Directions for this task
Write out only the opening lines of the entries, through the line with "#Hoofdnieuws (57, 1938)".

= = = = =

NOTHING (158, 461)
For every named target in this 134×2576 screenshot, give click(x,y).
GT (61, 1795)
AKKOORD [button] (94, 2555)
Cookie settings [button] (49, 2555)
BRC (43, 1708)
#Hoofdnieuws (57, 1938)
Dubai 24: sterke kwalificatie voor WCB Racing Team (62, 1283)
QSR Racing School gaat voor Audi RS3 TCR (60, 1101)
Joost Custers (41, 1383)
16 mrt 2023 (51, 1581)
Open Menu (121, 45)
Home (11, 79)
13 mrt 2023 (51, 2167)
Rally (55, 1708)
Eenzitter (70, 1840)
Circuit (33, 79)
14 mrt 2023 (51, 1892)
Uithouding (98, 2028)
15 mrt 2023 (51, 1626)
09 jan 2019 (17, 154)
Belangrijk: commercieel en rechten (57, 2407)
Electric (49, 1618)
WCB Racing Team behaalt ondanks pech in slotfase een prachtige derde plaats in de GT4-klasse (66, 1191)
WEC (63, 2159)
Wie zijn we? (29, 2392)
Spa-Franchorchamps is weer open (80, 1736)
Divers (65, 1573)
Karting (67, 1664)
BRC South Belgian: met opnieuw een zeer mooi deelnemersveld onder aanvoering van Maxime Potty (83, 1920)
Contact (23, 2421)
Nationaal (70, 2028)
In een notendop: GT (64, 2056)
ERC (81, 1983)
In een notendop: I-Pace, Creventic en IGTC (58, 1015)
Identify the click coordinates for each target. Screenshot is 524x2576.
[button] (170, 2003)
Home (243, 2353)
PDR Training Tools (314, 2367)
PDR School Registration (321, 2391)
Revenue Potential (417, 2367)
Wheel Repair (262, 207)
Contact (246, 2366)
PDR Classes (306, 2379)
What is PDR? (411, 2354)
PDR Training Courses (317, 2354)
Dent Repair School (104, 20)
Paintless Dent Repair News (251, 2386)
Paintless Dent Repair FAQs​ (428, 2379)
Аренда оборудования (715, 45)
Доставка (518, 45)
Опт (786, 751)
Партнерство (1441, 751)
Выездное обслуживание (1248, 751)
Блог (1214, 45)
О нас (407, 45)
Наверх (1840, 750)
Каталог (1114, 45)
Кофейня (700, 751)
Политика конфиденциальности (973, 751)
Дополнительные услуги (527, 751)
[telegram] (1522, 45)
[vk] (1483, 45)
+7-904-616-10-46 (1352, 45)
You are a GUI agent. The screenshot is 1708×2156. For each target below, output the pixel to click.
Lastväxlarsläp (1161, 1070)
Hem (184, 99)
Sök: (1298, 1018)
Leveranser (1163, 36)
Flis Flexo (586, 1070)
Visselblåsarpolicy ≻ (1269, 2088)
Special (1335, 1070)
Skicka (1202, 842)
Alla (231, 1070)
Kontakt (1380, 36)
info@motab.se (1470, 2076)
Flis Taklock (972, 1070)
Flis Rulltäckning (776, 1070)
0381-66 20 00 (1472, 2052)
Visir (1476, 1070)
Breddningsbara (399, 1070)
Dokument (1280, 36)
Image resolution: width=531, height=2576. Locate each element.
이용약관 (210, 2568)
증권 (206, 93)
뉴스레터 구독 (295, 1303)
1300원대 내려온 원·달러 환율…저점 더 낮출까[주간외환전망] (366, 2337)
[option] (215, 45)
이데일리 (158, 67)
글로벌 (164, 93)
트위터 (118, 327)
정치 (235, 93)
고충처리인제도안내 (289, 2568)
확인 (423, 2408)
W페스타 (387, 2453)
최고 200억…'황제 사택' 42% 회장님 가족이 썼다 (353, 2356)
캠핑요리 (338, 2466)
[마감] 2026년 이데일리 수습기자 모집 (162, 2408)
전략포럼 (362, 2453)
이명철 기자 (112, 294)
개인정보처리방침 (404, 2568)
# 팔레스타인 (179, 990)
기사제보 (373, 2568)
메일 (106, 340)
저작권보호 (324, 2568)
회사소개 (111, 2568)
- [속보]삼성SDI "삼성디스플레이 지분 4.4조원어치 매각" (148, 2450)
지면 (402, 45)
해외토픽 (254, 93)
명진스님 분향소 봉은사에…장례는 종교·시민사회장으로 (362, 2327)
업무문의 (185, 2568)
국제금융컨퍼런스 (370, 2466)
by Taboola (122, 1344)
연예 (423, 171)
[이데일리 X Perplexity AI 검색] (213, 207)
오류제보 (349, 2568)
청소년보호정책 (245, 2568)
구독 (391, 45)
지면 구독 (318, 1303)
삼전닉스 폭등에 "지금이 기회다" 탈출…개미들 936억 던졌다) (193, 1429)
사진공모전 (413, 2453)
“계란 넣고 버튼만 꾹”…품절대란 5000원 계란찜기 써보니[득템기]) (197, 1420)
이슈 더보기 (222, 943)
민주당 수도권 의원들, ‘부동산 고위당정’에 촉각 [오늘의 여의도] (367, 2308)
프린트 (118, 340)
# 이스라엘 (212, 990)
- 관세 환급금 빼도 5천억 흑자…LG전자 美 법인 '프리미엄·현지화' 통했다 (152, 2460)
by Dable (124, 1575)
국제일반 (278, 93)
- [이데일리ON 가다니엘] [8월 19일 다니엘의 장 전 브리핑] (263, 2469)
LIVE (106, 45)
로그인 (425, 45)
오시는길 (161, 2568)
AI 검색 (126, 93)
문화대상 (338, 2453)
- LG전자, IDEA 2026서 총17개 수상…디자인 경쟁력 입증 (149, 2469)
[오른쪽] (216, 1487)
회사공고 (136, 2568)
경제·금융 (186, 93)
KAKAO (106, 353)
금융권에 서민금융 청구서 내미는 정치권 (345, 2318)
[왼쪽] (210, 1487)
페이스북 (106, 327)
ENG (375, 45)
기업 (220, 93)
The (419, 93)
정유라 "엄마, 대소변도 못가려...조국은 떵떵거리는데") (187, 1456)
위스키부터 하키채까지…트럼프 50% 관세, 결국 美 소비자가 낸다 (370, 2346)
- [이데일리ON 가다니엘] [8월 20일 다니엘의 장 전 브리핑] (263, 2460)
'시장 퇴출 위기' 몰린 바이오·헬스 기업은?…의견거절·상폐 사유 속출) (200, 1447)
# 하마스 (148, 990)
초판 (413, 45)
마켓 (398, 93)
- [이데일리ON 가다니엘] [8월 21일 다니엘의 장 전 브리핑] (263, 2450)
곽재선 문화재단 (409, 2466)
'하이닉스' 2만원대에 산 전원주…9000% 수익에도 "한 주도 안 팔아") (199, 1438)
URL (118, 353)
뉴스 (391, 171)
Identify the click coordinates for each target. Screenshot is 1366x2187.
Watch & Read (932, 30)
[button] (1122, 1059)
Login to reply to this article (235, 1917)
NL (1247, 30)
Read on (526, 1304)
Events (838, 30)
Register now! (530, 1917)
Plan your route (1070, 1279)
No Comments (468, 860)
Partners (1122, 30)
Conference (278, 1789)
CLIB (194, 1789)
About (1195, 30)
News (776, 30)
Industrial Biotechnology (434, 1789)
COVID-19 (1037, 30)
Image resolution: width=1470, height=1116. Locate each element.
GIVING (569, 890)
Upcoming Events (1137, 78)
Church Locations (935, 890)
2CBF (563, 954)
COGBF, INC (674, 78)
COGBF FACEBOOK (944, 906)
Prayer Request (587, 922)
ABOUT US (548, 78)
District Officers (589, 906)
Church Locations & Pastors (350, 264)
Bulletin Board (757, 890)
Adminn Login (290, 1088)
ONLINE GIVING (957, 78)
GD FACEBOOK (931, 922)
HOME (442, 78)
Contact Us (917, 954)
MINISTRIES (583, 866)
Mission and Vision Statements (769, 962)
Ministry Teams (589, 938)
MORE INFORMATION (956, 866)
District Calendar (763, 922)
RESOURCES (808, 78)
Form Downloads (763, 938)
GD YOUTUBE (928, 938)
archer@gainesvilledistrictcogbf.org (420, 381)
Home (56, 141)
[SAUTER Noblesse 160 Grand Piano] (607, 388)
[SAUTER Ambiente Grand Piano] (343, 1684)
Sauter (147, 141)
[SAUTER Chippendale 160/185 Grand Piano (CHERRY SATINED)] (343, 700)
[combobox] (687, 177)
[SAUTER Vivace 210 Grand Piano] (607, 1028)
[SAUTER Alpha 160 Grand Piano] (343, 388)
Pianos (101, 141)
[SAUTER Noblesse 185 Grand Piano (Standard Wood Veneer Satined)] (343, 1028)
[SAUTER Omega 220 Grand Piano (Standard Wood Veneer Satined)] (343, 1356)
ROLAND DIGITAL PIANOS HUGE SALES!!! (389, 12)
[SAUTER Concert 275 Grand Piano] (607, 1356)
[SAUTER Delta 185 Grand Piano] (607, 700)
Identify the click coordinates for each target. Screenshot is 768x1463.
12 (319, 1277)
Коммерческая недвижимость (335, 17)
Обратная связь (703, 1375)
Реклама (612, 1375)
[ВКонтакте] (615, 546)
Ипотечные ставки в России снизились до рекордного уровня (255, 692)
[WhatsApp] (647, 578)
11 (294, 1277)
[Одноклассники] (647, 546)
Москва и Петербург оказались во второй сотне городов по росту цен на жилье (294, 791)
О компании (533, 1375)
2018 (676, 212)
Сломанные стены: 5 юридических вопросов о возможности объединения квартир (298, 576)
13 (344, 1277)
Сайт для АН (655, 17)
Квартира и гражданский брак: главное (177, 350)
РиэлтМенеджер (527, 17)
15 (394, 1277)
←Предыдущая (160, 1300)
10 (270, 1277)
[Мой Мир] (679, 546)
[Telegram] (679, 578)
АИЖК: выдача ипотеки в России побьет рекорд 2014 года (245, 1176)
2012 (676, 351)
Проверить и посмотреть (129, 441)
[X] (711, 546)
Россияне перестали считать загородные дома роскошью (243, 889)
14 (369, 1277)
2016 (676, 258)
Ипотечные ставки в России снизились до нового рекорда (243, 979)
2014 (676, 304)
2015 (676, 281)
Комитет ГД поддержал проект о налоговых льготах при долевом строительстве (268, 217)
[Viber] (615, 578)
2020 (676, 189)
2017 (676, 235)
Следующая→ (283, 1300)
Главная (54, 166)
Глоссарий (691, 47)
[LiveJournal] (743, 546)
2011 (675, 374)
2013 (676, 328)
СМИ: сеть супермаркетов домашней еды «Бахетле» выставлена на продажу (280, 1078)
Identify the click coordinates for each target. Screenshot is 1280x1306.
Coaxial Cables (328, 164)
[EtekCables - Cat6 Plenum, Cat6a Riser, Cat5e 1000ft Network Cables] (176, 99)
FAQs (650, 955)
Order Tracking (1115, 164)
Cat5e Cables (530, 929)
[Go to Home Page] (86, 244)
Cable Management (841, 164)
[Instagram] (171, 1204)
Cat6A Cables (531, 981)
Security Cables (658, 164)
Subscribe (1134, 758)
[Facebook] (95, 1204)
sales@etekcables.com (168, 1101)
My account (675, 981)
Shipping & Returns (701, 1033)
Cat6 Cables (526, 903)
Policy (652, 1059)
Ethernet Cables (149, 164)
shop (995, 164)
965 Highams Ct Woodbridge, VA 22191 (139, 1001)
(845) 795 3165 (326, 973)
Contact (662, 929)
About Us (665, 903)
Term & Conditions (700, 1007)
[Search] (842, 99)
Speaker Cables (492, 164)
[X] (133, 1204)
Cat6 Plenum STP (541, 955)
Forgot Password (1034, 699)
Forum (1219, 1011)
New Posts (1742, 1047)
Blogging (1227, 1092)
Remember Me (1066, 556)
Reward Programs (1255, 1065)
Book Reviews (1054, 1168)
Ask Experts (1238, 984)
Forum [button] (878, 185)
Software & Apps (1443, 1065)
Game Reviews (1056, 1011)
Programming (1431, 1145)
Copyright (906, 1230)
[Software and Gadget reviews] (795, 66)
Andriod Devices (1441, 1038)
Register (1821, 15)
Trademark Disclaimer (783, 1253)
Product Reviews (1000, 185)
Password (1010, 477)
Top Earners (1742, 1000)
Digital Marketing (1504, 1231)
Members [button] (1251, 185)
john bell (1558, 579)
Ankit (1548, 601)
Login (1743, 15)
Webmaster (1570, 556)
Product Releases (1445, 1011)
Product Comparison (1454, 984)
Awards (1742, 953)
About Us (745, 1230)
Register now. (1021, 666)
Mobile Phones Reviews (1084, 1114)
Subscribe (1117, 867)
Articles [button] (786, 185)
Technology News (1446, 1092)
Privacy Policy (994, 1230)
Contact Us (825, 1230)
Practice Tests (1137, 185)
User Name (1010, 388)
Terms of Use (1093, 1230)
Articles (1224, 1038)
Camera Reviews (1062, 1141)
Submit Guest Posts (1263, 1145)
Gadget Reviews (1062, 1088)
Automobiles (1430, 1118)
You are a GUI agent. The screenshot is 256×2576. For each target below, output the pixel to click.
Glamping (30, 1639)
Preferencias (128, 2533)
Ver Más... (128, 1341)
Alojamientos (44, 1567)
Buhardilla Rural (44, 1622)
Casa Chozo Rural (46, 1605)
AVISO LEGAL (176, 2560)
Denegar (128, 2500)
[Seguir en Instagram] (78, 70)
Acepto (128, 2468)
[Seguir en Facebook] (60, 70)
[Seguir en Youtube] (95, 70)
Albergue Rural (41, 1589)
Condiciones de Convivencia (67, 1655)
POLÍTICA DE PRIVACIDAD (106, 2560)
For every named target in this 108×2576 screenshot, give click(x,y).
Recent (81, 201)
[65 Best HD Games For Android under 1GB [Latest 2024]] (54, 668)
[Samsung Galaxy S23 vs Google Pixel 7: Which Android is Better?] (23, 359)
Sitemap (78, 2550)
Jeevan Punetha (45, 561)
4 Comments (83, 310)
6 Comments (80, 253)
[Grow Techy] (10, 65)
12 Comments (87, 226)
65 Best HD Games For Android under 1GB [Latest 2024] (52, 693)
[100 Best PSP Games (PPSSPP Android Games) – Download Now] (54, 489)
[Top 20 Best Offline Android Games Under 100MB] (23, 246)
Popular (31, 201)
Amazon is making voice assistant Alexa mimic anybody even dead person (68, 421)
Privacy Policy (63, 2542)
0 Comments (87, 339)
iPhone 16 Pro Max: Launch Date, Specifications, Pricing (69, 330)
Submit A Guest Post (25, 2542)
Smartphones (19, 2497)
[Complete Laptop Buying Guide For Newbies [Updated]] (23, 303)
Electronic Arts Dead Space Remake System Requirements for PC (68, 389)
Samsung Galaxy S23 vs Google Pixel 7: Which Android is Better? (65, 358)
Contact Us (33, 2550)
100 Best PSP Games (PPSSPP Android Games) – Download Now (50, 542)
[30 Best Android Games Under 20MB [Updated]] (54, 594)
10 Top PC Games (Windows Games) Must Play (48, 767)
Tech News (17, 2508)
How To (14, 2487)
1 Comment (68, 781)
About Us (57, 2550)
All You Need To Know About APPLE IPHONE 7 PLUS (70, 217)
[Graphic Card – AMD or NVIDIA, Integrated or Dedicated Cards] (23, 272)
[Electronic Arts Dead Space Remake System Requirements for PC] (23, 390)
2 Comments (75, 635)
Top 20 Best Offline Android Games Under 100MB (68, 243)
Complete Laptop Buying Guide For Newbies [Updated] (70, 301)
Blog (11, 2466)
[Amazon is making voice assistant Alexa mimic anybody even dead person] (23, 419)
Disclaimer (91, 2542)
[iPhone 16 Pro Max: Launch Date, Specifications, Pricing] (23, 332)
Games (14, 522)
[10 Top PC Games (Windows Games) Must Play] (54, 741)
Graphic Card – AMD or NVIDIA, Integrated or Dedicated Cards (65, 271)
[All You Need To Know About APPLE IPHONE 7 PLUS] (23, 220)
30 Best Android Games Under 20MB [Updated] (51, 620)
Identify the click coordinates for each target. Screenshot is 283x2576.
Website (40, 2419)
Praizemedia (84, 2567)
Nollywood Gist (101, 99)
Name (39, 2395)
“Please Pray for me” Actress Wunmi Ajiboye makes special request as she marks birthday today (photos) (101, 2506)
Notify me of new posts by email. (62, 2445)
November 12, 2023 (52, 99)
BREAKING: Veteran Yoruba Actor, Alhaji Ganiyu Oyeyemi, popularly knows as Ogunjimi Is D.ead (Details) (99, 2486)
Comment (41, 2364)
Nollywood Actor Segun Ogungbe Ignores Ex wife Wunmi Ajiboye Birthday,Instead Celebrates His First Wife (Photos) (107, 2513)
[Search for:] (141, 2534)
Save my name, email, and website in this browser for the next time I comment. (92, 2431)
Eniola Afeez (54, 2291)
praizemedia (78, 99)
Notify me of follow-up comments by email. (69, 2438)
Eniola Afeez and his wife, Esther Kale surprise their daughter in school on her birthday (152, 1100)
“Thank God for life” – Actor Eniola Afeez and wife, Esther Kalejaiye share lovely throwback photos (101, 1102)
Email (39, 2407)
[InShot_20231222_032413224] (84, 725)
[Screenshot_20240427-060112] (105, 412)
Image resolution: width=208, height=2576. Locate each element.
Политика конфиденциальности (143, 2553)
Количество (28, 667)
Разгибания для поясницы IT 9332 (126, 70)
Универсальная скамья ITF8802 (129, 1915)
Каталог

= = = = =

Answer box
NOTHING (158, 461)
For every named target in this 134×2576 screenshot, give click(x,y).
GT (61, 1795)
AKKOORD [button] (94, 2555)
Cookie settings [button] (49, 2555)
BRC (43, 1708)
#Hoofdnieuws (57, 1938)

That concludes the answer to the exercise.